Material shown:
--- START ---

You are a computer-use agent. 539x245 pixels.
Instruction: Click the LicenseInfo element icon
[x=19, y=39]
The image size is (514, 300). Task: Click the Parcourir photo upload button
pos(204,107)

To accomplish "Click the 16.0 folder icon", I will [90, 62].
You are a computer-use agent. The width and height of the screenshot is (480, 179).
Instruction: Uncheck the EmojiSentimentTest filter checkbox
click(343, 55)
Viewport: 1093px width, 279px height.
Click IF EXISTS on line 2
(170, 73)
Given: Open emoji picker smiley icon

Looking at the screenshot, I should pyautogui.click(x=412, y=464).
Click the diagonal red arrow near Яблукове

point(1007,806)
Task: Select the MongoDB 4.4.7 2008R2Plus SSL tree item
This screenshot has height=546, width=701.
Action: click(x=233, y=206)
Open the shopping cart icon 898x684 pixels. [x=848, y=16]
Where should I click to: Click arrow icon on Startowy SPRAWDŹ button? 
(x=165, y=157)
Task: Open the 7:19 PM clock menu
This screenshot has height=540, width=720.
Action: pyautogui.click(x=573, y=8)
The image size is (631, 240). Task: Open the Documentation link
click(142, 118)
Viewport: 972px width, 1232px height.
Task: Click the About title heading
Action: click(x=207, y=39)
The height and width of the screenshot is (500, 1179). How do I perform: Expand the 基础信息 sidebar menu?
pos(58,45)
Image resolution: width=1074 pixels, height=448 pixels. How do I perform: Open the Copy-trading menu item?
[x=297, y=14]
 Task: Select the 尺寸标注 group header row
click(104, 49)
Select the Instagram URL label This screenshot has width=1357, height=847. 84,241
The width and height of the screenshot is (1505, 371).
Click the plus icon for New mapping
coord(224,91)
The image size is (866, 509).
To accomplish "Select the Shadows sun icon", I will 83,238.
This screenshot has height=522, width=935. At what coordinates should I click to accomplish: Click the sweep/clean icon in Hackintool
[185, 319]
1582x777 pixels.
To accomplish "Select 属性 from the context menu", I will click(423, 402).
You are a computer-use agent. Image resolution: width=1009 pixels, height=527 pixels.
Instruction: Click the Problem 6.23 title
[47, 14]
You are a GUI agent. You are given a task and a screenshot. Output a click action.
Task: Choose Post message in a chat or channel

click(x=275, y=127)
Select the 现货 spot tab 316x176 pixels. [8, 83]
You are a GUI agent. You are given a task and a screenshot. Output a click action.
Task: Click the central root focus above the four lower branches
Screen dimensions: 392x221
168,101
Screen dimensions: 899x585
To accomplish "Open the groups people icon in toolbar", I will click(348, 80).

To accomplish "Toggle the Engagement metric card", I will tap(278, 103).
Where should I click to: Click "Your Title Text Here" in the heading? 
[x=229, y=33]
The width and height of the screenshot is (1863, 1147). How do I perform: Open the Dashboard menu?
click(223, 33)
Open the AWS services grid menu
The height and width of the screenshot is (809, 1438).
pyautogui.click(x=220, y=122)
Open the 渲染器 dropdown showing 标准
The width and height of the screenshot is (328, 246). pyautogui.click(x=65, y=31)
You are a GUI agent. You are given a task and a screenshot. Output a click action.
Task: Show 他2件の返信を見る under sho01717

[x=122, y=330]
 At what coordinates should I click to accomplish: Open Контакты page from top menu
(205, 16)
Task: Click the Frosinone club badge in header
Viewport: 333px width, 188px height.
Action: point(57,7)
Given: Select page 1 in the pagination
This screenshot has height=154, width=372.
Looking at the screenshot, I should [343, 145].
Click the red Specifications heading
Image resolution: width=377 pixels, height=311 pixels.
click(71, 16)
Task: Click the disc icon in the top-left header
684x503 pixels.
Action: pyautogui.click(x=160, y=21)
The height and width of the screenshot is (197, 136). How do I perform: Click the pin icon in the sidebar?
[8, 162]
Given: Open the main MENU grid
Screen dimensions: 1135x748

--- END ---

Arrange the stretch of rows from the start through the line containing "will [90, 62]." as a two-column CSV with the headers instruction and click. Give one CSV line per row, holding its text and its answer, each in a single quoted field with line breaks replaced by spaces.

Completed task:
instruction,click
"You are a computer-use agent. 539x245 pixels. Instruction: Click the LicenseInfo element icon","[x=19, y=39]"
"The image size is (514, 300). Task: Click the Parcourir photo upload button","pos(204,107)"
"To accomplish ""Click the 16.0 folder icon"",","I will [90, 62]."